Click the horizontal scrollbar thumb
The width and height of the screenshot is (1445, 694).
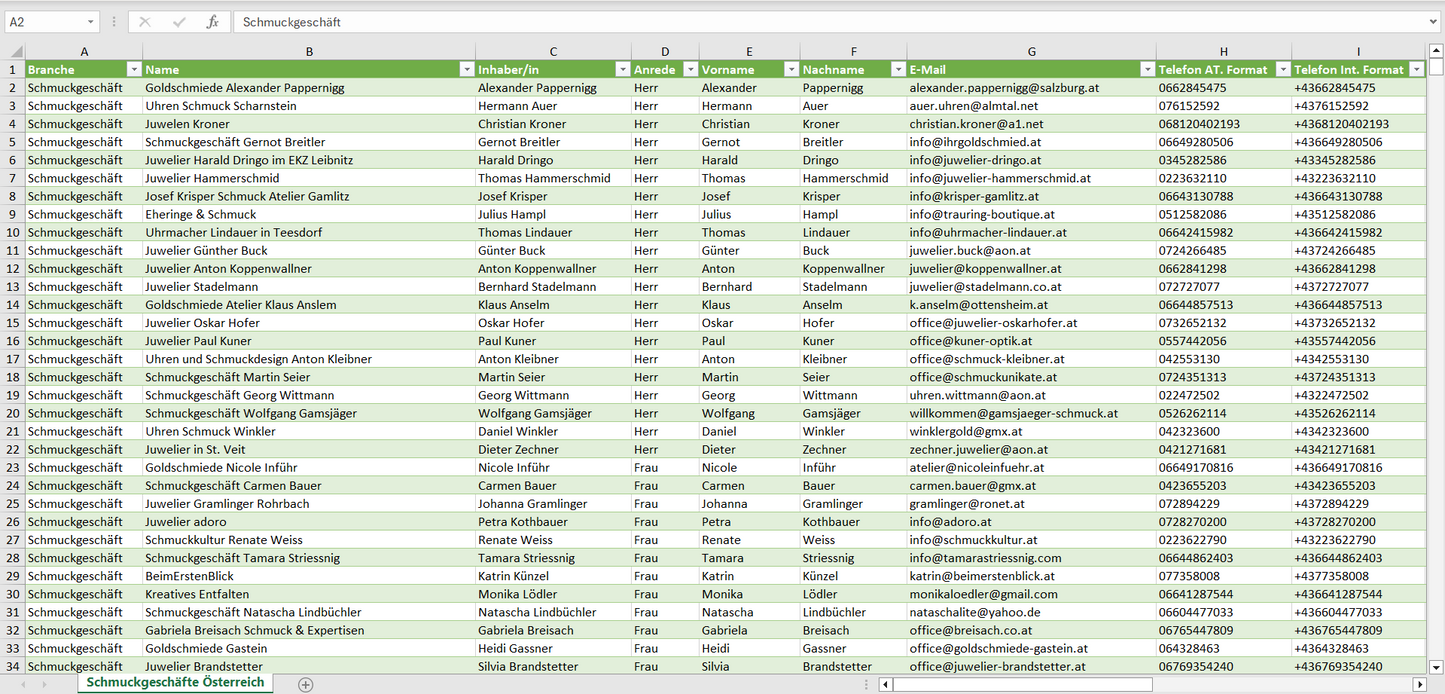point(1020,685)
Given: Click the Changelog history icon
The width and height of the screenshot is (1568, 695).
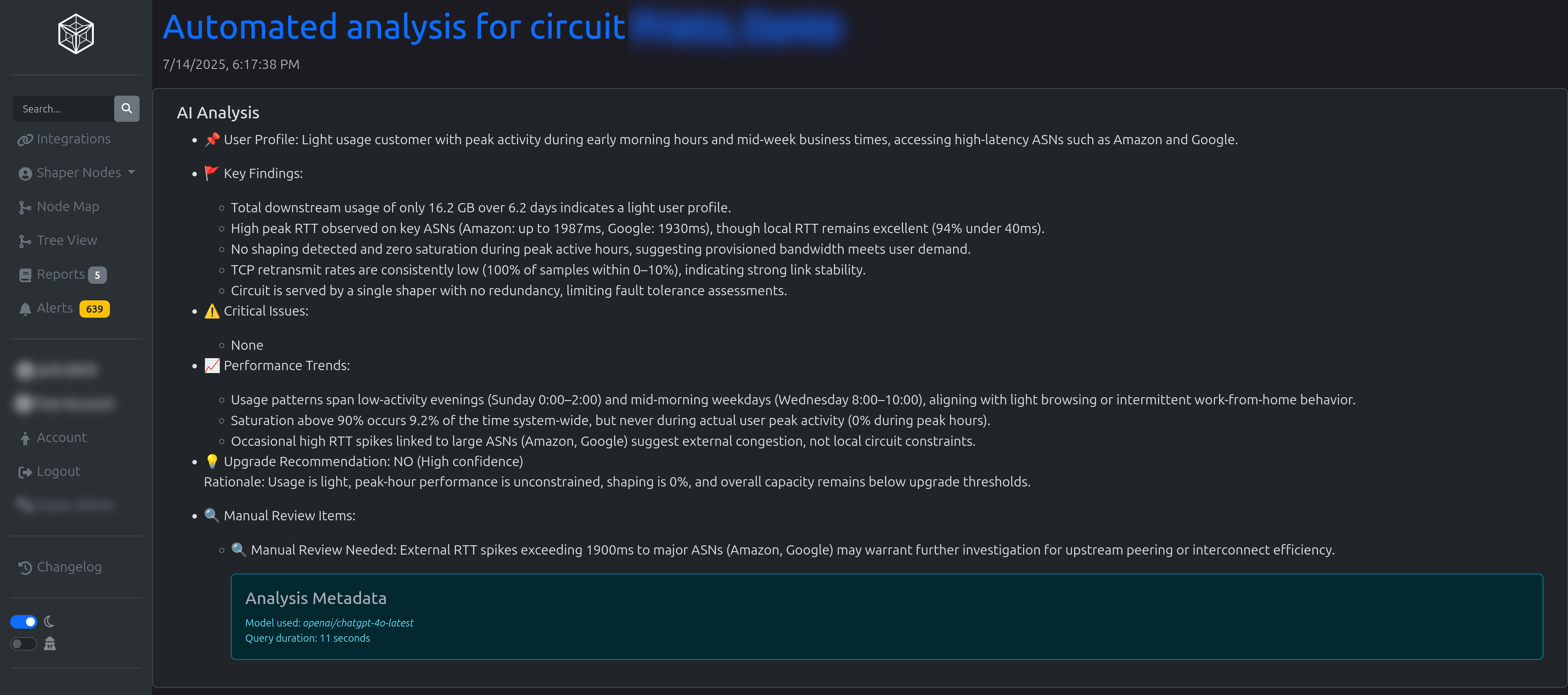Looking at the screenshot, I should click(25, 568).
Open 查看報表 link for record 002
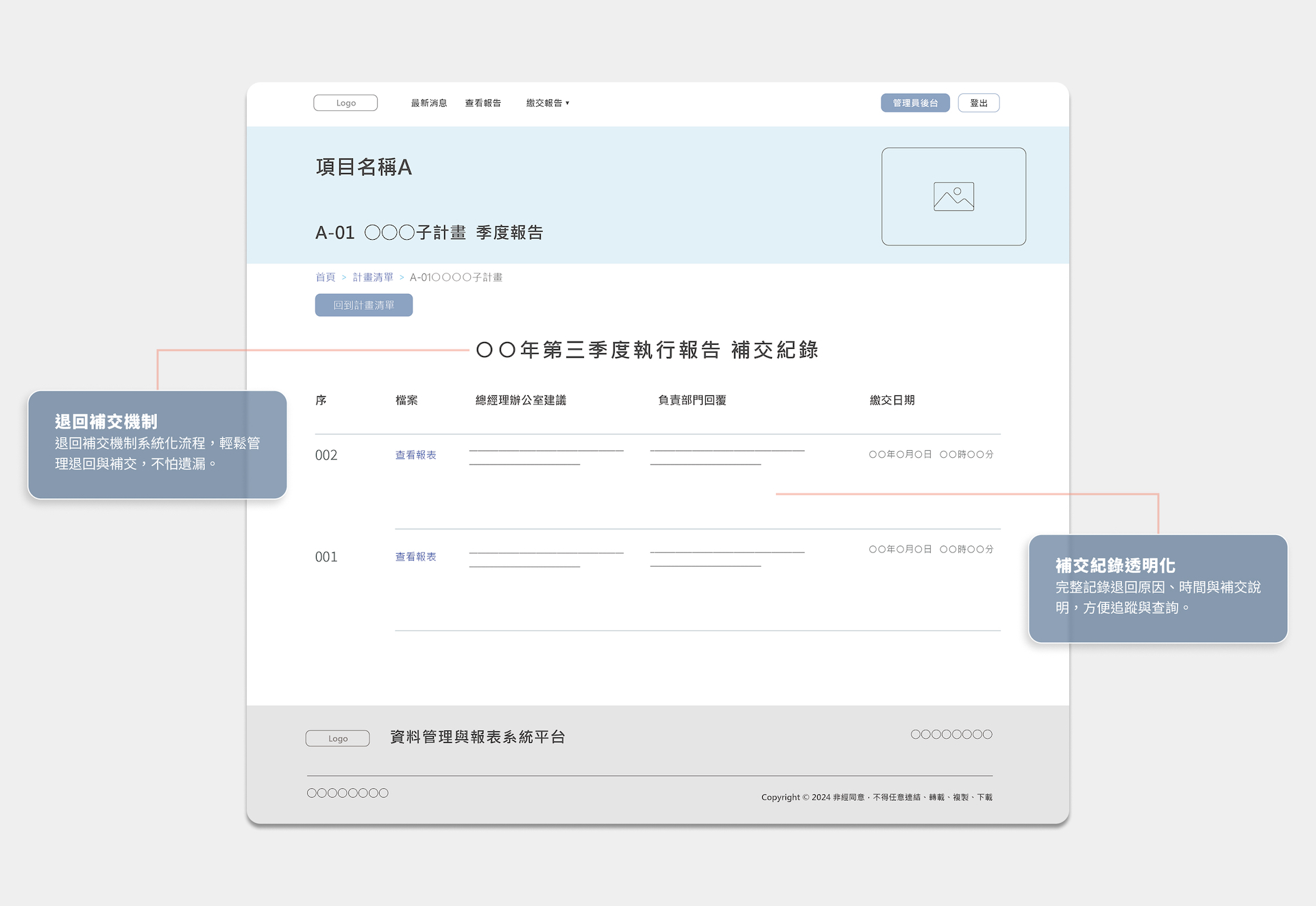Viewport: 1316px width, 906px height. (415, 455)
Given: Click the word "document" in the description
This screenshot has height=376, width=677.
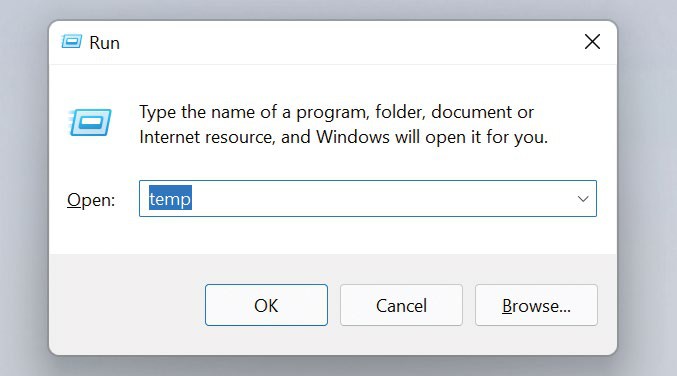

---------------

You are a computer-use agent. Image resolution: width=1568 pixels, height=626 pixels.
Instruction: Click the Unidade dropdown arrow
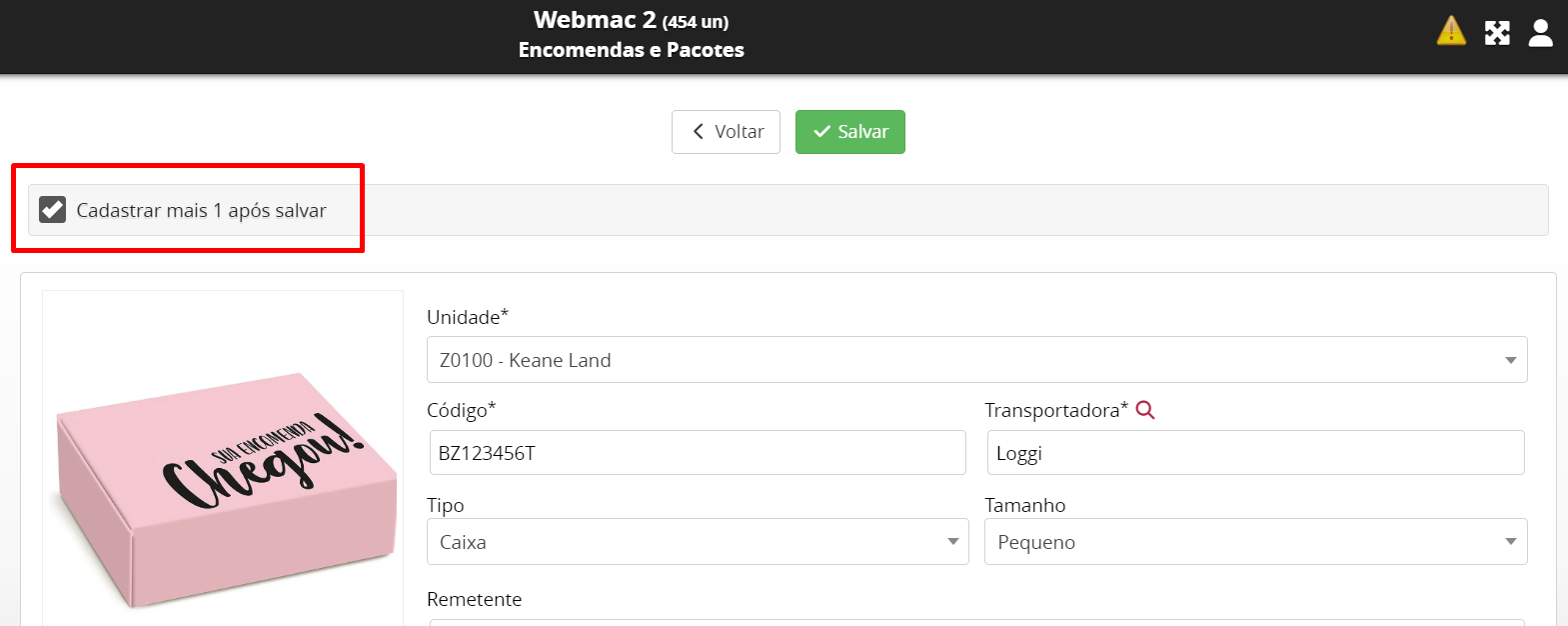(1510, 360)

---------------

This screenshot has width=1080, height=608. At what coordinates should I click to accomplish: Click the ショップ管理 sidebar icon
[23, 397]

---------------

**Exercise directions**
Convert the lines of the items, beginning at the line containing "Given: Click the word" and stopping after the line containing "This screenshot has height=376, width=677.", into a JSON list of strings with one string per line and blank lines omitted.

**Answer to this problem**
[
  "Given: Click the word \"document\" in the description",
  "This screenshot has height=376, width=677."
]